**AIM OF THE TASK**
Using the data below, return word for word every line from the one holding "At what coordinates" down to the one holding "This screenshot has height=768, width=1366.". Leave pictures out.

(Stored data entries)
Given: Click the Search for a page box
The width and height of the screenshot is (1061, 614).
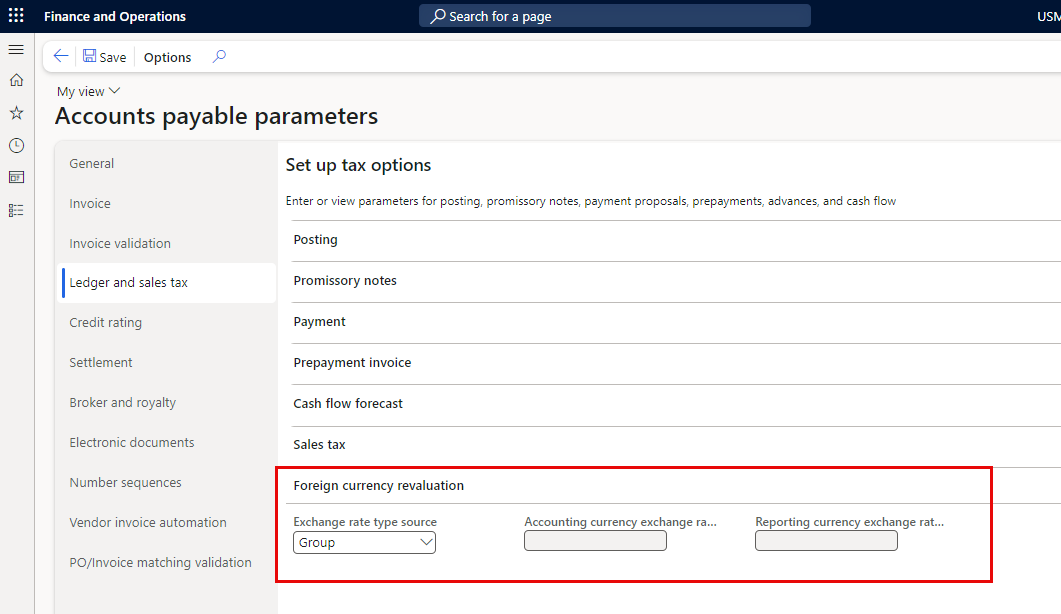Looking at the screenshot, I should coord(614,16).
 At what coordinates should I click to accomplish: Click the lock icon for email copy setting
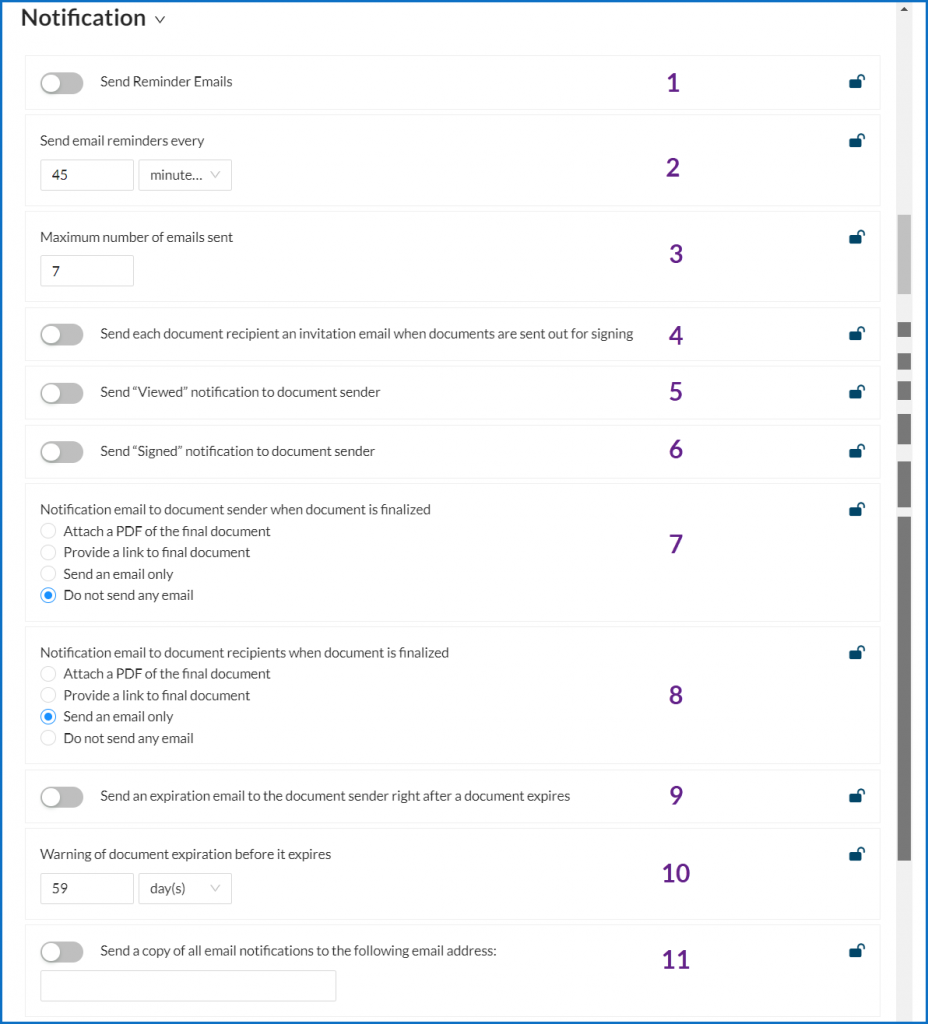[856, 951]
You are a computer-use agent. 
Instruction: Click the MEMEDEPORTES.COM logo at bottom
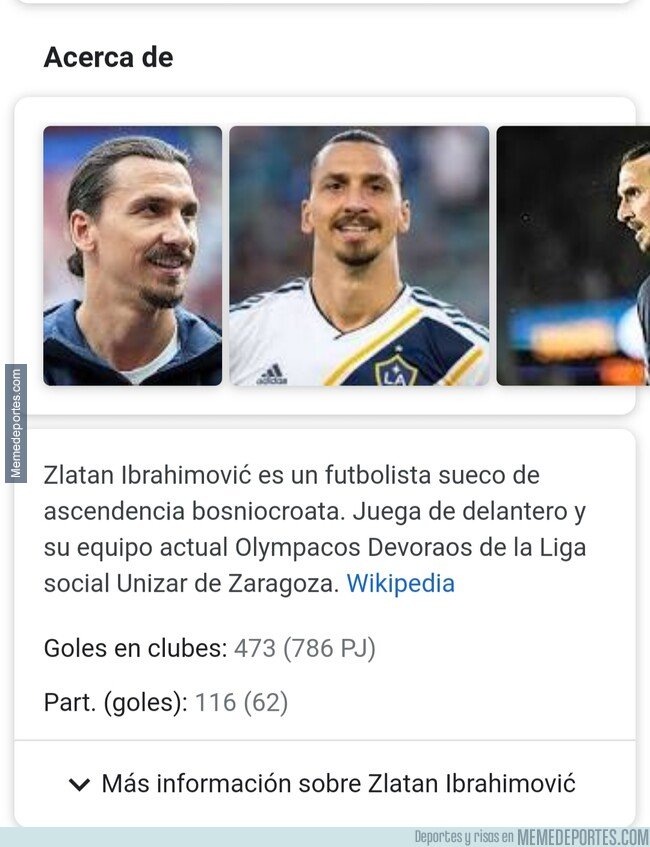pos(583,837)
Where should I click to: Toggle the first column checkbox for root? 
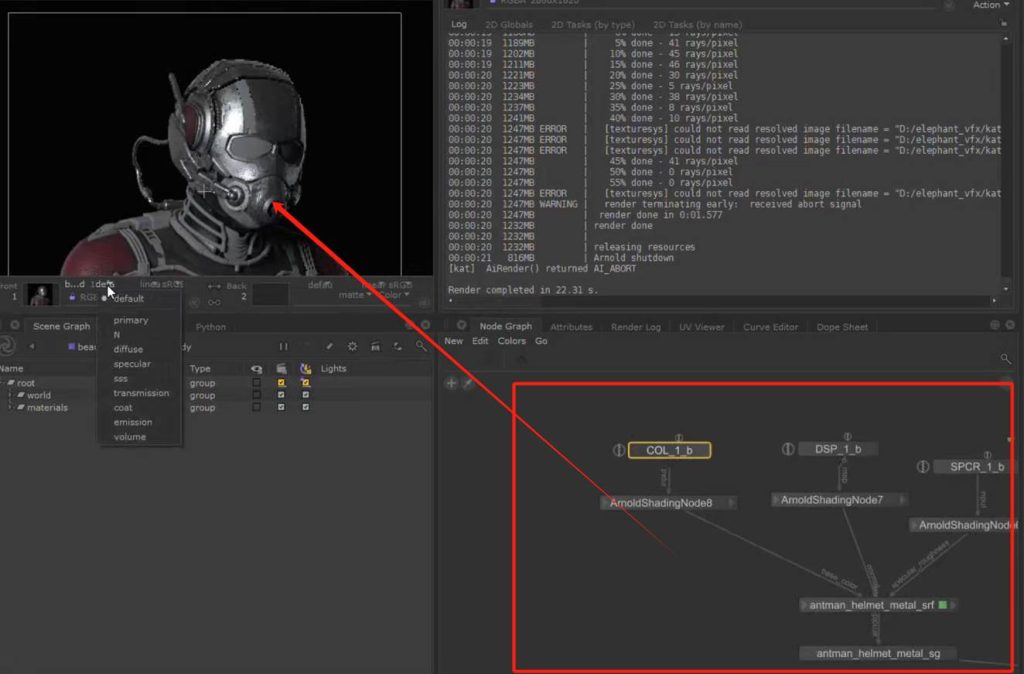coord(257,383)
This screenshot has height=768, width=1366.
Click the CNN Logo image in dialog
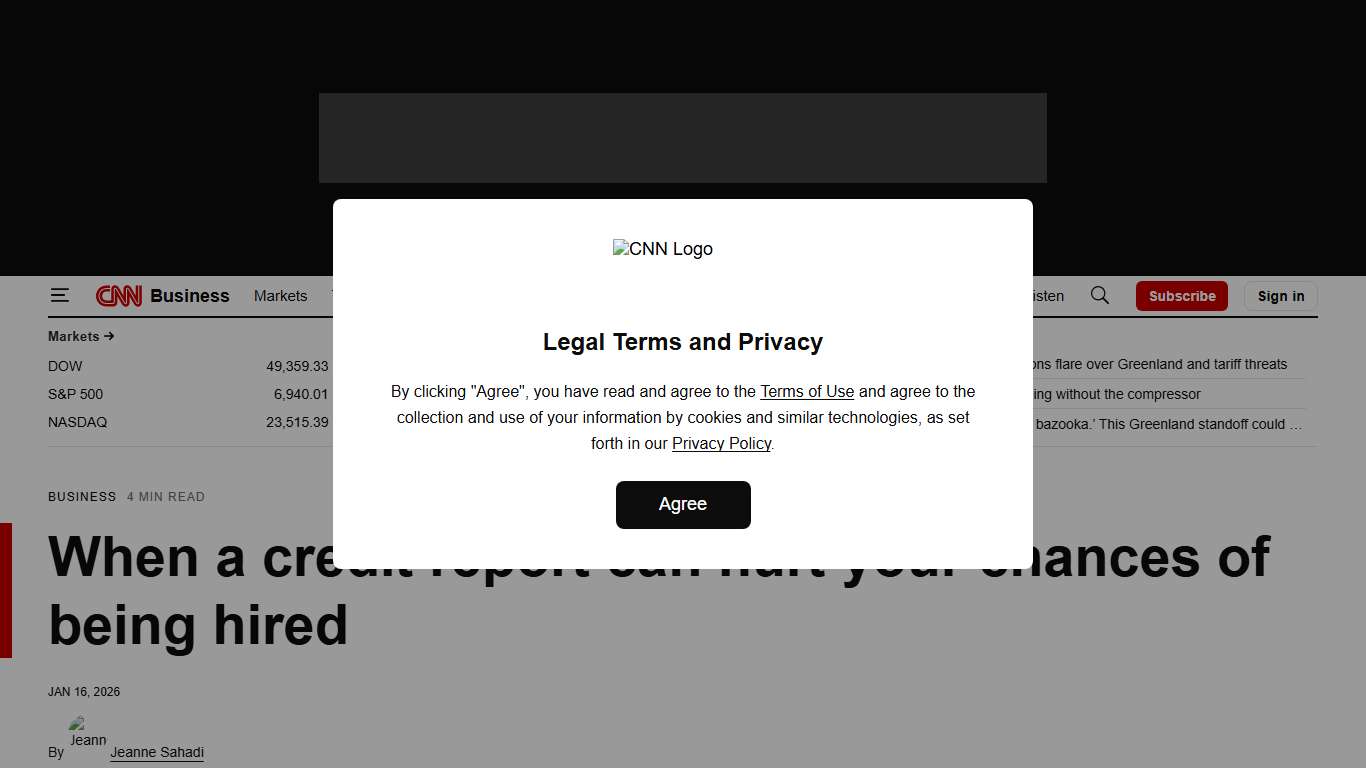coord(663,249)
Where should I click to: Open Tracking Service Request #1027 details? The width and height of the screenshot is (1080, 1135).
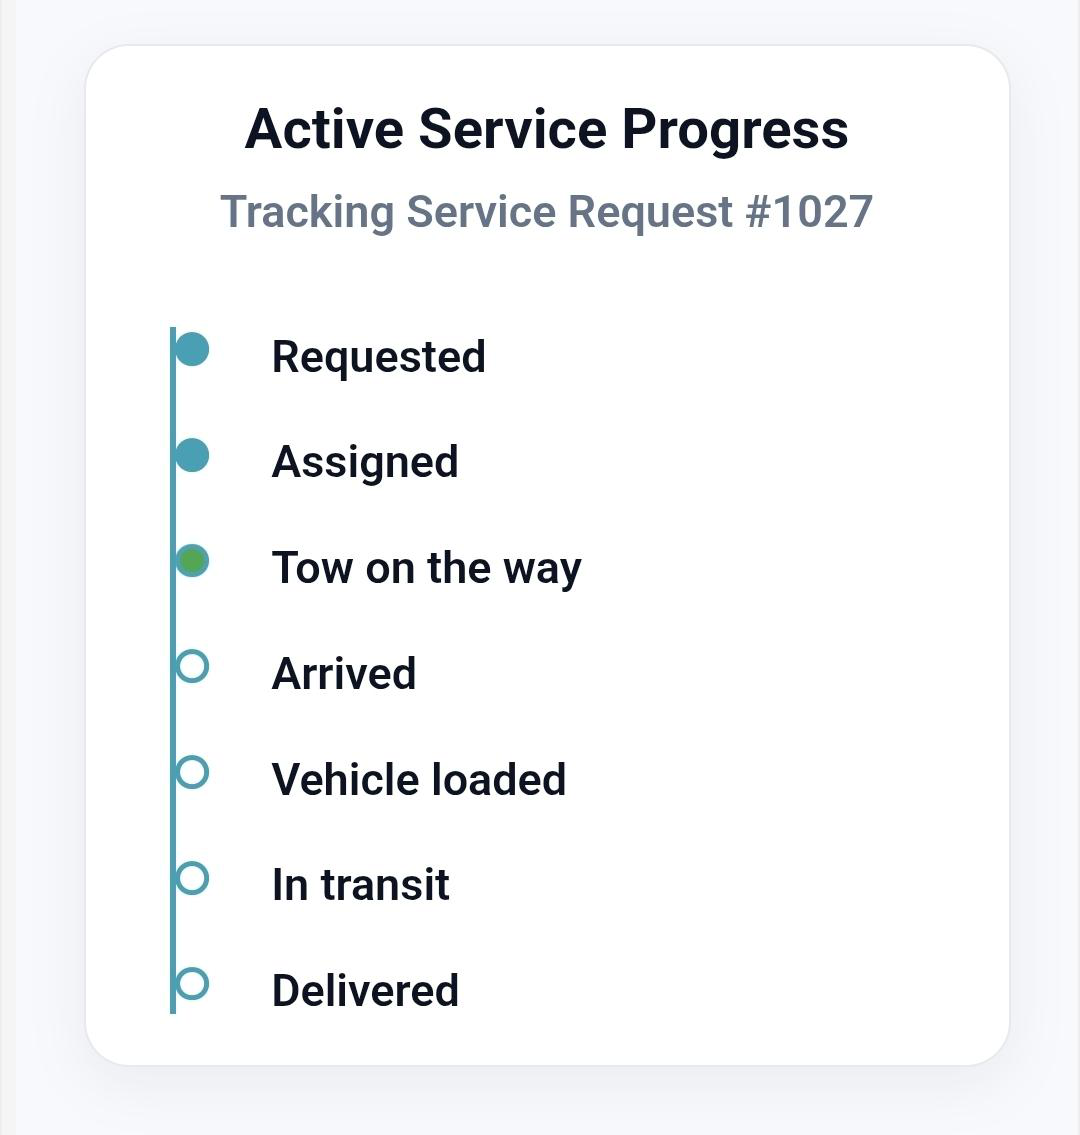click(548, 211)
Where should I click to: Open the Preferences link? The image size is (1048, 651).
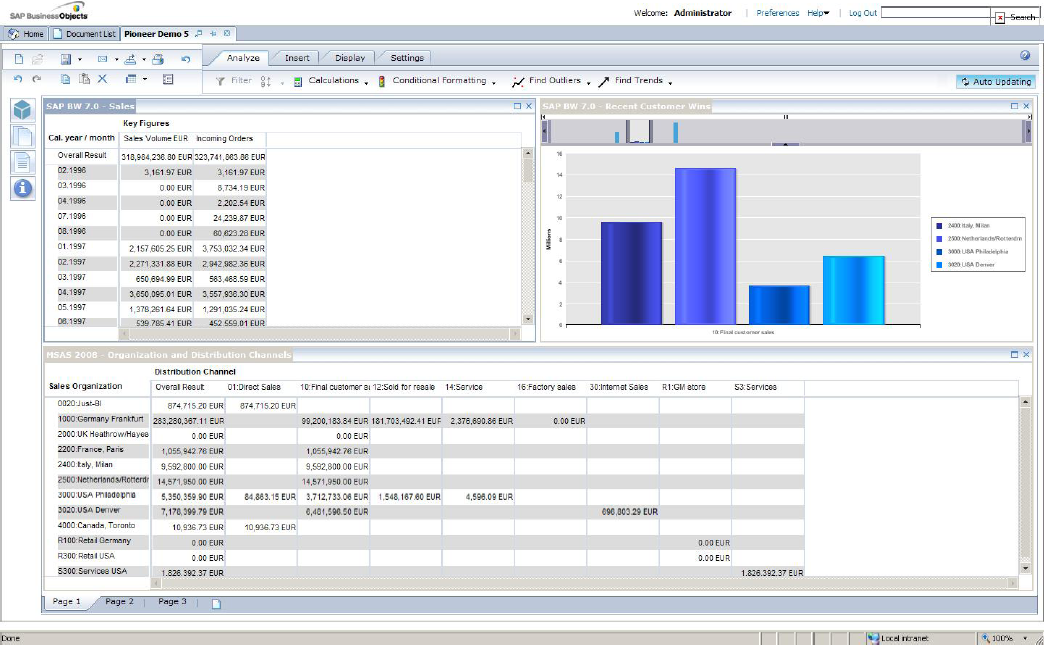coord(777,13)
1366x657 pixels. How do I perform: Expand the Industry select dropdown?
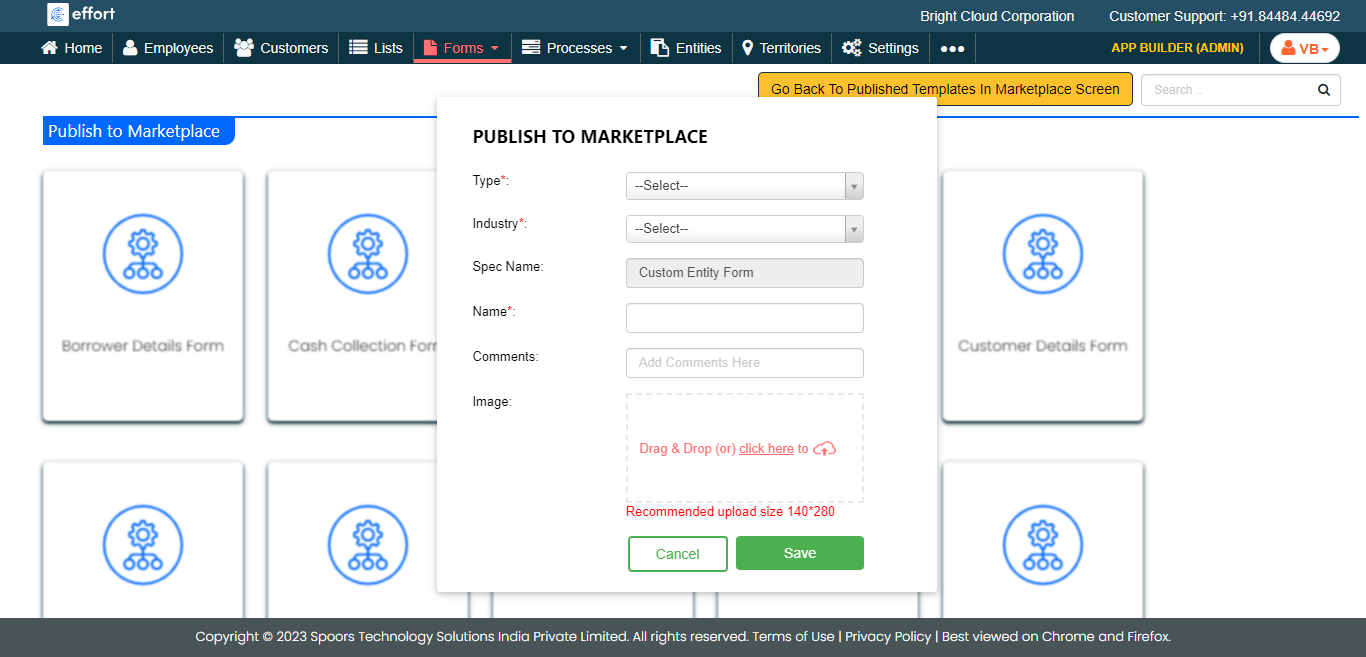click(744, 229)
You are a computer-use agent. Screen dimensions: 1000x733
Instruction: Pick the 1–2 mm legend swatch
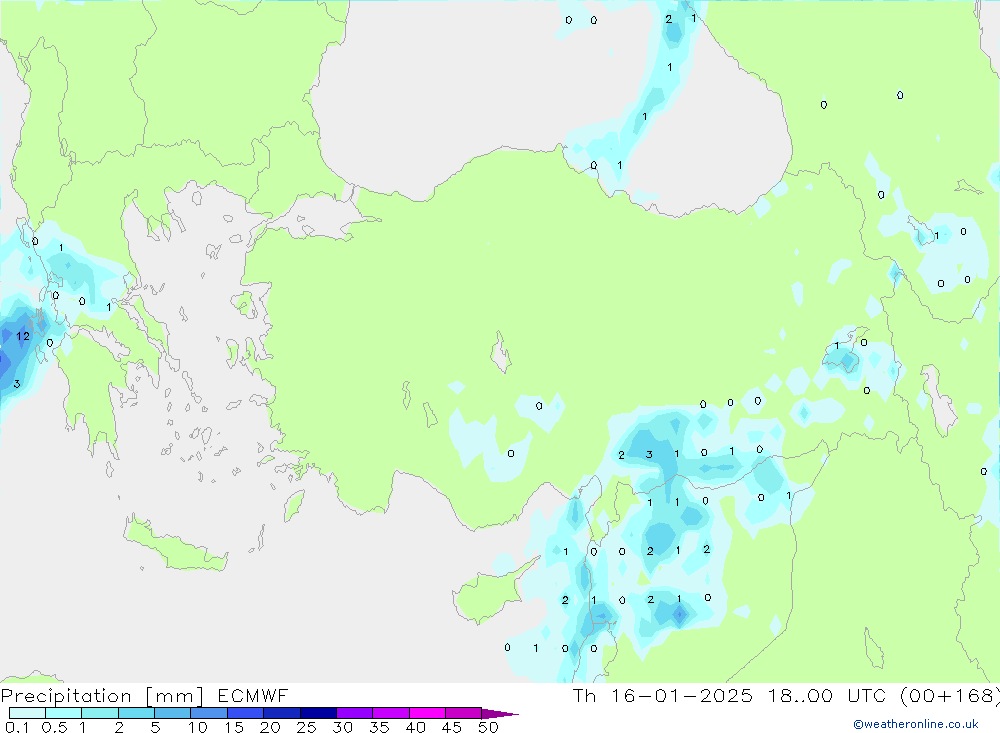click(x=100, y=713)
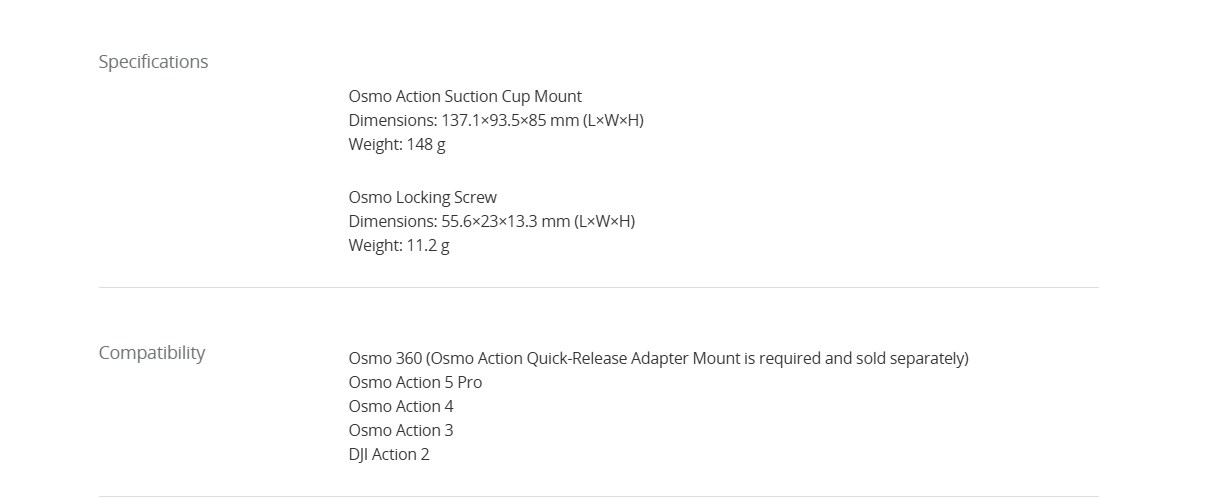The image size is (1205, 499).
Task: Click the divider line below Specifications section
Action: pyautogui.click(x=598, y=288)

**TASK RESPONSE**
 At what coordinates should I click to accomplish: Click the lock icon for email copy setting
[856, 951]
You are a computer-use agent. 
Instruction: Click the MEMEDEPORTES.COM logo at bottom
pos(583,837)
Where should I click to: Toggle the first column checkbox for root? 
coord(257,383)
This screenshot has height=768, width=1366.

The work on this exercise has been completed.